Dancers wanted wine in 1929

Anyone who has lived in Cippenham Green will have been familiar with the three pubs at its centre. The Swan on the north side of Lower Cippenham Lane was built in the mid-1920s. In 2014 it ceased trading as a public house and has since been converted to flats. Opposite are the King’s Head and the Barleycorn. The King’s Head is thought to date to the mid-18th Century. The present Barleycorn building was built in the late 1920s on the site of a beer-house of the same name which had become delapidated.

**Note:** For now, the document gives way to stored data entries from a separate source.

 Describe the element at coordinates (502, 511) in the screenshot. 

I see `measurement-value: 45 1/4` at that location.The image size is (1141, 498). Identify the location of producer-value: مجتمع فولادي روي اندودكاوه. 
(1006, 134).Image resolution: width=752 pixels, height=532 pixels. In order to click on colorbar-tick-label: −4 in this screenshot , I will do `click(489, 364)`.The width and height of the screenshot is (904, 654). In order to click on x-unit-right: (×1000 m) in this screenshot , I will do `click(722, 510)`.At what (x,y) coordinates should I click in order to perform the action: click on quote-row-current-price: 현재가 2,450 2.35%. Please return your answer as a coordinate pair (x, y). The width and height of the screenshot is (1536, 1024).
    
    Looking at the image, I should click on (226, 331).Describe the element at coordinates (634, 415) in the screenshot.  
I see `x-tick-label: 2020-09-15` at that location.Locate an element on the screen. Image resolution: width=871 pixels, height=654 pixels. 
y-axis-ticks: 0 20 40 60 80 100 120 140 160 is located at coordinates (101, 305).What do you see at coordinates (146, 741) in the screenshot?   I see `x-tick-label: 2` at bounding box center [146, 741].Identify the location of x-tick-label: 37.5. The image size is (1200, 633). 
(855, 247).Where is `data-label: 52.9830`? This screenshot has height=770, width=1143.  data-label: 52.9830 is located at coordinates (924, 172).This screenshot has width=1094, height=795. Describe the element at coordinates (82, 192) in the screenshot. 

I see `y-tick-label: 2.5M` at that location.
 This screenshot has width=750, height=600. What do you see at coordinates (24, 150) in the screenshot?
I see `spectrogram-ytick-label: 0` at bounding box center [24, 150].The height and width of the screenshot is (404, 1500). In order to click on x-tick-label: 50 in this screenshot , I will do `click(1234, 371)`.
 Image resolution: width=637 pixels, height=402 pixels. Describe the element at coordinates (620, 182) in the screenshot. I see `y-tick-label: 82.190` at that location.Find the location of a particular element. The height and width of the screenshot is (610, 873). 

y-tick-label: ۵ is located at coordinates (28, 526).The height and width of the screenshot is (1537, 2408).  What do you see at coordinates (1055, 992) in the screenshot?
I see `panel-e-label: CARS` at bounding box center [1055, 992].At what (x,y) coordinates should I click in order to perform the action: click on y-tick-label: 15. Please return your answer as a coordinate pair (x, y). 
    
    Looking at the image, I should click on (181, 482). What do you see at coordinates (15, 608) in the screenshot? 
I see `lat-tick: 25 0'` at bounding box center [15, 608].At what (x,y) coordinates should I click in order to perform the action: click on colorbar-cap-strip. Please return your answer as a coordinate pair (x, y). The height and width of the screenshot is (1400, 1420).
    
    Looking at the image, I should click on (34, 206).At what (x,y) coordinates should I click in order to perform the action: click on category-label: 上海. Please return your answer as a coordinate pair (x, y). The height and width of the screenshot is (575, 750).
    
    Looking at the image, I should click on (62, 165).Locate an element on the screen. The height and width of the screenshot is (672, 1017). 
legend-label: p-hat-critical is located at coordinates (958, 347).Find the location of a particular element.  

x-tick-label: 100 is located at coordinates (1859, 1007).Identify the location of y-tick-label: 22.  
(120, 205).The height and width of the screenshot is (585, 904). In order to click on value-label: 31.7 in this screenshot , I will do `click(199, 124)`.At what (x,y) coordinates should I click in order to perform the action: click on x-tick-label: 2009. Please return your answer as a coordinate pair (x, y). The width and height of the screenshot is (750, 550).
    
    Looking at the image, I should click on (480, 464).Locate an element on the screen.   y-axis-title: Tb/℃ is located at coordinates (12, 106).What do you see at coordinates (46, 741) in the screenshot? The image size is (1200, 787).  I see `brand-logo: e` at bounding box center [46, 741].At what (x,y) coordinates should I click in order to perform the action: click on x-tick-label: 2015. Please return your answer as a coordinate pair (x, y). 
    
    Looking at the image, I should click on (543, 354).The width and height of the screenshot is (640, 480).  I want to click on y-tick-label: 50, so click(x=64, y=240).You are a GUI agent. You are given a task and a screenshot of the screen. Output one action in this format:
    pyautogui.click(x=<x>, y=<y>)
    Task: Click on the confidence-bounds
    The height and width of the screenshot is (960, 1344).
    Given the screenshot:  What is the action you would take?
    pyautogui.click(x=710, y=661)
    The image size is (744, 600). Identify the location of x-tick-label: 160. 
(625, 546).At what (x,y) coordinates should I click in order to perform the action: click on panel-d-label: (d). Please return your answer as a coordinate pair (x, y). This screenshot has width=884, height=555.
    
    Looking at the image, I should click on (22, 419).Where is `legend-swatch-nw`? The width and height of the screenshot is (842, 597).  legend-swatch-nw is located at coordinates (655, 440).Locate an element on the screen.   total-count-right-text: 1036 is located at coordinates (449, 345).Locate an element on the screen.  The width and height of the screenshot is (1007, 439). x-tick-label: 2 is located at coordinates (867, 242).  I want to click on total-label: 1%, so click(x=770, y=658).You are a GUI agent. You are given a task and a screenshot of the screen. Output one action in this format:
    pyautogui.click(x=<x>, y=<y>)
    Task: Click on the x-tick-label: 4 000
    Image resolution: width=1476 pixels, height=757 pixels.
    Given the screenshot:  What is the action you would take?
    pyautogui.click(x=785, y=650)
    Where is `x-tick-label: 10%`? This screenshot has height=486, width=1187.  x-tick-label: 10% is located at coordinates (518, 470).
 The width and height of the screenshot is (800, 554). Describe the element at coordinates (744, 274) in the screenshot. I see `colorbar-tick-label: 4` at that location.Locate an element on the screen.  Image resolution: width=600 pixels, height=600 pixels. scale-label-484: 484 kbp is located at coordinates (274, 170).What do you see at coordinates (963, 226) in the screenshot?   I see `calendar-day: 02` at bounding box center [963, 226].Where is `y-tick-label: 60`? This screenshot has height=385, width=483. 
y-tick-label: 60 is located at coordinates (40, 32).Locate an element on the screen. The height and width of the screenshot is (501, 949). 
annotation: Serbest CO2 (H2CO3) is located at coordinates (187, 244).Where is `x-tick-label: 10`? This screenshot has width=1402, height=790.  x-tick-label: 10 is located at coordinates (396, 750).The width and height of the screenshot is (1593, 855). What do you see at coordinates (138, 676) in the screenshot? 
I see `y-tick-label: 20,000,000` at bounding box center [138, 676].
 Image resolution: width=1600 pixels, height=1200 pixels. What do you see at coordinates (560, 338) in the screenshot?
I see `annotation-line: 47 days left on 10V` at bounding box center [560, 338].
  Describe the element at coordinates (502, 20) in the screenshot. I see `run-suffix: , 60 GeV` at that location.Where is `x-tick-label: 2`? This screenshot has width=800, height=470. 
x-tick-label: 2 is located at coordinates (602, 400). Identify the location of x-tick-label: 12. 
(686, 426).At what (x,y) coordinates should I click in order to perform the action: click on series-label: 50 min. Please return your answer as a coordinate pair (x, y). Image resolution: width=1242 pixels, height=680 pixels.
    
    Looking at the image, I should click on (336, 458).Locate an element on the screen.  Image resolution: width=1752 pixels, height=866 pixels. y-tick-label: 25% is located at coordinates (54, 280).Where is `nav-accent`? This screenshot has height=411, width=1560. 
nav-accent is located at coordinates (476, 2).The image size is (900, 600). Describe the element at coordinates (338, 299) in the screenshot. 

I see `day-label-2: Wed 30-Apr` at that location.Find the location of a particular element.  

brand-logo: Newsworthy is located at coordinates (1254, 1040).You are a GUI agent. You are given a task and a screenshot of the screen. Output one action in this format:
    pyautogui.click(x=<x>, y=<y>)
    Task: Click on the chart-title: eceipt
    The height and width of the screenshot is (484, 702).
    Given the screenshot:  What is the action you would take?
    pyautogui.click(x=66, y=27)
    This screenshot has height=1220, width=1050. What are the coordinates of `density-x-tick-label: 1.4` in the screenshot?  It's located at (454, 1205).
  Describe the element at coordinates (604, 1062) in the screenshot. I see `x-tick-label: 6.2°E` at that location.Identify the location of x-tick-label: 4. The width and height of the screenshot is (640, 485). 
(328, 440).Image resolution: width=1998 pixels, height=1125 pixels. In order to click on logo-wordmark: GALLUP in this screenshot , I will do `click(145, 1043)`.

The Barleycorn public house

The Barleycorn, Cippenham Green

Perhaps the Barleycorn wouldn’t strike anyone as a great venue for holding dances but that was apparently what went on in the late 1920s according to an article in the Slough Observer, 15 Feb 1929. The landlord of the Barleycorn had applied to the magistrates for a license to sell wine (in addition to its license for beer) on the grounds that attendees of its dances were having to go next door to the King’s Head to purchase glasses of wine. It was stated that the recently rebuilt Barleycorn had (in addition to the usual bars) a function room and possessed a license for music and dances. The landlords of The Swan and King’s Head objected to the application and attention was drawn to the livelihood of the landlord of The King’s Head who had to supplement his income by keeping a market garden behind his pub. The application was refused.